Seis entidades de classe do agronegócio e um produtor rural entraram com embargos de declaração no Supremo Tribunal Federal (STF) pedindo que as dívidas com o Fundo de Assistência ao Trabalhador Rural (Funrural) só sejam cobradas a partir do tramitado em julgado pelo tribunal. Caberá agora à Suprema Corte definir qual o período de cobrança será usado pela Receita Federal para notificar agricultores e pecuaristas sobre débitos com essa contribuição previdenciária. Não existe prazo para uma resposta do STF.

Na prática, os embargos são recursos que as associações usaram para modificar a decisão do STF de março deste ano, que considerou constitucional a cobrança do Funrural, e também têm o objetivo de reduzir ao máximo o tempo de cobrança da contribuição previdenciária. A estratégia usada pelas entidades é evitar a cobrança retroativa das dívidas contraídas no últimos cinco anos – como é de praxe em questões tributárias – ou desde 2001, data da última lei que regulamenta o Funrural.

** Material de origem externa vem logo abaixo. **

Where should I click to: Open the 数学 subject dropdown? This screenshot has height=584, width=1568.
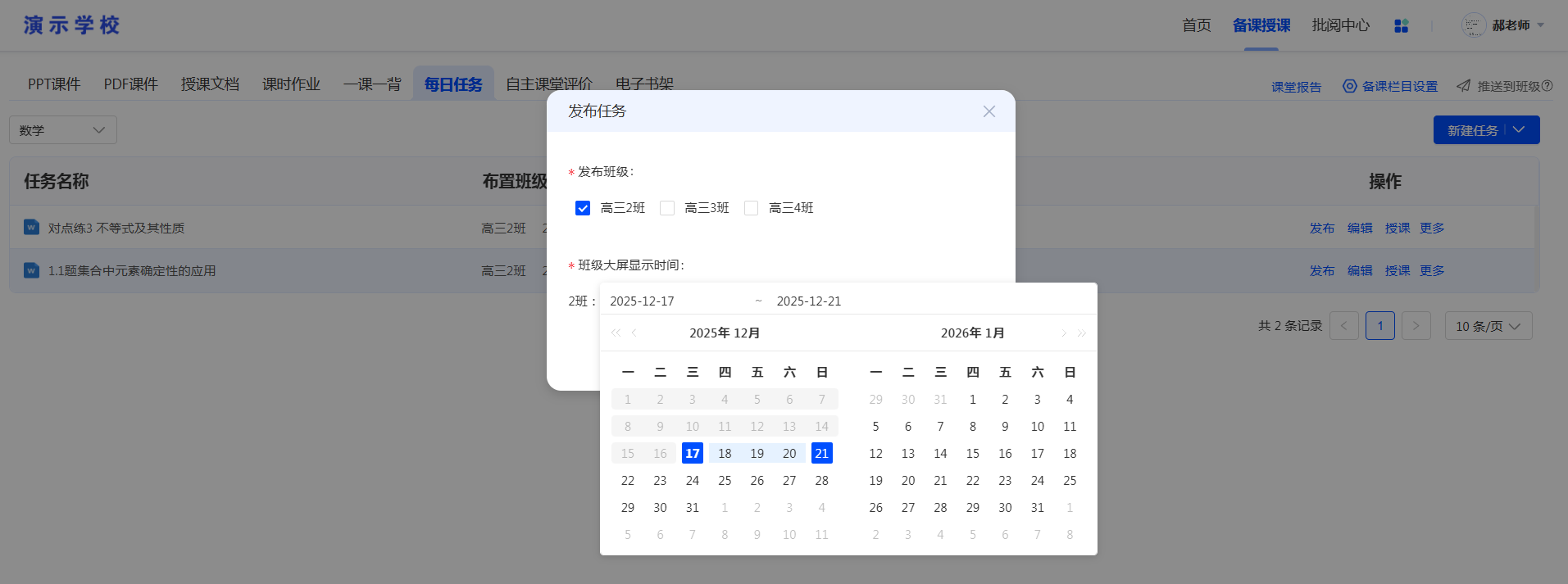tap(63, 130)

Entre as entidades estão Associação Brasileira dos Criadores de Gado Zebu (ABCZ), Sociedade Rural Brasileira (SRB), Associação Industrial do Piauí (AIP), Associação Brasileira das Indústrias Exportadoras de Carne Bovina (Abiec), Associação Brasileira de Frigoríficos (Abrafrigo), Federação da Agricultura e Pecuária do Rio Grande do Sul (Farsul) e o produtor José Carlos Stanizenski.

Há duas semanas, o STF publicou o acordão de sua decisão de março sobre o Funrural, na qual não modulou a cobrança da contribuição previdenciária, ou seja, não definiu por qual intervalo de tempo a Receita cobraria essas dívidas dos produtores. Isso quer dizer que o STF entendeu que todas as dívidas com o Funrural acumuladas por produtores rurais desde 2001 poderão ser cobradas. A estimativa do Fisco é que as dívidas acumuladas nos últimos anos com o Funrural somam R$ 17 bilhões.

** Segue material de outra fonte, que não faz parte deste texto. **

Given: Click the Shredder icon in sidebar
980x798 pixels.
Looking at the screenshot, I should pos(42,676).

“Seria ideal que o STF desse a palavra final se o Funrural é devido ou não até 30 de novembro agora, quando expira o prazo de adesão para o Refis do Funrural. Mas ninguém sabe quando será e o caso não está totalmente resolvido. O jogo não acabou”, disse a advogada Valdirene Lopes Franhani, sócia do escritório Braga & Moreno Consultores e Advogados.

As informações são do jornal Valor Econômico.